Stored items
::::::::
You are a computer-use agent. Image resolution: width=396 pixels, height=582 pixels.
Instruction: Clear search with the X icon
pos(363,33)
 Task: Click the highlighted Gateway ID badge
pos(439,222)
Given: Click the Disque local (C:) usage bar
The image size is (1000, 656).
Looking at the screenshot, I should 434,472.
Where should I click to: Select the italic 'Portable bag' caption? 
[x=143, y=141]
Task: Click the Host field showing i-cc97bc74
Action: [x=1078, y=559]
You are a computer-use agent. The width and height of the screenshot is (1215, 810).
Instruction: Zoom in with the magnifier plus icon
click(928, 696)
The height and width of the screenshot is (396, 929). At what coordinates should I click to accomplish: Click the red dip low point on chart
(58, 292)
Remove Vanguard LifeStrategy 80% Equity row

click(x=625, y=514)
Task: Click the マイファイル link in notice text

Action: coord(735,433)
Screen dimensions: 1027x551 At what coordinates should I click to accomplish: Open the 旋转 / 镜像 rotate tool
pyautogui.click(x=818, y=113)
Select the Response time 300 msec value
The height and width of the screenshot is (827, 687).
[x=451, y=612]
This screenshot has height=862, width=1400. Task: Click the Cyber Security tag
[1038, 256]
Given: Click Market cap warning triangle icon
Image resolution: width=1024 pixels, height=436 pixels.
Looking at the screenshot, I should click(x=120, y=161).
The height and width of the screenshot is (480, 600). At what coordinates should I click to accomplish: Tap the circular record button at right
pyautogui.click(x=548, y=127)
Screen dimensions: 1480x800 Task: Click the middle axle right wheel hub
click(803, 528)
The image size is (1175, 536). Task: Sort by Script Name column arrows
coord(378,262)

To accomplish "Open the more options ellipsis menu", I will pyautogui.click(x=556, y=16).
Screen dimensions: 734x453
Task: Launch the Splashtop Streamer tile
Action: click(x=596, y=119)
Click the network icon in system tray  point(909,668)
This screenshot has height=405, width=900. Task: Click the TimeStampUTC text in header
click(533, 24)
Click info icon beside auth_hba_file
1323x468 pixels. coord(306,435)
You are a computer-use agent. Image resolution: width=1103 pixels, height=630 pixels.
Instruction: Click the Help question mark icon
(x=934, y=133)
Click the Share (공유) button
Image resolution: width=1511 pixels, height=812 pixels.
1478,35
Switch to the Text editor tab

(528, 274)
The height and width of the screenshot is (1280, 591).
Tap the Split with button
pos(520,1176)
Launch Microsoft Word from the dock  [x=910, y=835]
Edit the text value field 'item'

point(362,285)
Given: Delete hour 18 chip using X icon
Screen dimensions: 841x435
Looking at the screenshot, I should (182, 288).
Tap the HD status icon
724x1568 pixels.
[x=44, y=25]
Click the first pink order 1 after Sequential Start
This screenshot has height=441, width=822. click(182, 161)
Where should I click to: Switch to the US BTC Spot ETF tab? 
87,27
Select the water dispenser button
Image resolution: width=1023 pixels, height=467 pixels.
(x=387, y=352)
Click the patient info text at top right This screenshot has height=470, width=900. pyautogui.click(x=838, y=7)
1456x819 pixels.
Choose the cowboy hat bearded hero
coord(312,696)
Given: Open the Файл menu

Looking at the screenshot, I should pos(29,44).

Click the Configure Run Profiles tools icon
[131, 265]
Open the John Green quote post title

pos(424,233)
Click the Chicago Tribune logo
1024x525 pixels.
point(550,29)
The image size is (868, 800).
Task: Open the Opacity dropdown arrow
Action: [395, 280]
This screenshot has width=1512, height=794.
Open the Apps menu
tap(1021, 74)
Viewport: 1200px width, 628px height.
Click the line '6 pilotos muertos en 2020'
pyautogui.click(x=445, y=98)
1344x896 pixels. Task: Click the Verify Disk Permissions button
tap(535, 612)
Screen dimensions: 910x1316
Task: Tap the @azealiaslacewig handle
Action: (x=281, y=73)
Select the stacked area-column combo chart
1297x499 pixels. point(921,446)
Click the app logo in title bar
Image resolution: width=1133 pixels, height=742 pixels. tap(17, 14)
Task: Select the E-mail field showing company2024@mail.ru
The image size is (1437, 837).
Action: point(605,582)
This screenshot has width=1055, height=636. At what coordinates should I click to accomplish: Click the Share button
::::::::
Your task is an exact transcription of every line above.

You are a computer-use agent. Image resolution: width=396 pixels, height=582 pixels.
Instruction: Clear search with the X icon
pos(363,33)
 Task: Click the highlighted Gateway ID badge
pos(439,222)
Given: Click the Disque local (C:) usage bar
The image size is (1000, 656).
Looking at the screenshot, I should 434,472.
Where should I click to: Select the italic 'Portable bag' caption? 
[x=143, y=141]
Task: Click the Host field showing i-cc97bc74
Action: [x=1078, y=559]
You are a computer-use agent. The width and height of the screenshot is (1215, 810).
Instruction: Zoom in with the magnifier plus icon
click(928, 696)
The height and width of the screenshot is (396, 929). At what coordinates should I click to accomplish: Click the red dip low point on chart
(58, 292)
Remove Vanguard LifeStrategy 80% Equity row

click(x=625, y=514)
Task: Click the マイファイル link in notice text

Action: coord(735,433)
Screen dimensions: 1027x551 At what coordinates should I click to accomplish: Open the 旋转 / 镜像 rotate tool
pyautogui.click(x=818, y=113)
Select the Response time 300 msec value
The height and width of the screenshot is (827, 687).
[x=451, y=612]
This screenshot has height=862, width=1400. Task: Click the Cyber Security tag
[1038, 256]
Given: Click Market cap warning triangle icon
Image resolution: width=1024 pixels, height=436 pixels.
Looking at the screenshot, I should click(x=120, y=161).
The height and width of the screenshot is (480, 600). At what coordinates should I click to accomplish: Tap the circular record button at right
pyautogui.click(x=548, y=127)
Screen dimensions: 1480x800 Task: Click the middle axle right wheel hub
click(803, 528)
The image size is (1175, 536). Task: Sort by Script Name column arrows
coord(378,262)

To accomplish "Open the more options ellipsis menu", I will pyautogui.click(x=556, y=16).
Screen dimensions: 734x453
Task: Launch the Splashtop Streamer tile
Action: click(x=596, y=119)
Click the network icon in system tray  point(909,668)
This screenshot has height=405, width=900. Task: Click the TimeStampUTC text in header
click(533, 24)
Click info icon beside auth_hba_file
1323x468 pixels. coord(306,435)
You are a computer-use agent. Image resolution: width=1103 pixels, height=630 pixels.
Instruction: Click the Help question mark icon
(x=934, y=133)
Click the Share (공유) button
Image resolution: width=1511 pixels, height=812 pixels.
1478,35
Switch to the Text editor tab

(528, 274)
The height and width of the screenshot is (1280, 591).
Tap the Split with button
pos(520,1176)
Launch Microsoft Word from the dock  [x=910, y=835]
Edit the text value field 'item'

point(362,285)
Given: Delete hour 18 chip using X icon
Screen dimensions: 841x435
Looking at the screenshot, I should (182, 288).
Tap the HD status icon
724x1568 pixels.
[x=44, y=25]
Click the first pink order 1 after Sequential Start
This screenshot has height=441, width=822. click(182, 161)
Where should I click to: Switch to the US BTC Spot ETF tab? 
87,27
Select the water dispenser button
Image resolution: width=1023 pixels, height=467 pixels.
(x=387, y=352)
Click the patient info text at top right This screenshot has height=470, width=900. pyautogui.click(x=838, y=7)
1456x819 pixels.
Choose the cowboy hat bearded hero
coord(312,696)
Given: Open the Файл menu

Looking at the screenshot, I should pos(29,44).

Click the Configure Run Profiles tools icon
[131, 265]
Open the John Green quote post title

pos(424,233)
Click the Chicago Tribune logo
1024x525 pixels.
point(550,29)
The image size is (868, 800).
Task: Open the Opacity dropdown arrow
Action: [395, 280]
This screenshot has width=1512, height=794.
Open the Apps menu
tap(1021, 74)
Viewport: 1200px width, 628px height.
Click the line '6 pilotos muertos en 2020'
pyautogui.click(x=445, y=98)
1344x896 pixels. Task: Click the Verify Disk Permissions button
tap(535, 612)
Screen dimensions: 910x1316
Task: Tap the @azealiaslacewig handle
Action: (x=281, y=73)
Select the stacked area-column combo chart
1297x499 pixels. point(921,446)
Click the app logo in title bar
Image resolution: width=1133 pixels, height=742 pixels. tap(17, 14)
Task: Select the E-mail field showing company2024@mail.ru
The image size is (1437, 837).
Action: point(605,582)
This screenshot has width=1055, height=636. At what coordinates should I click to accomplish: Click the Share button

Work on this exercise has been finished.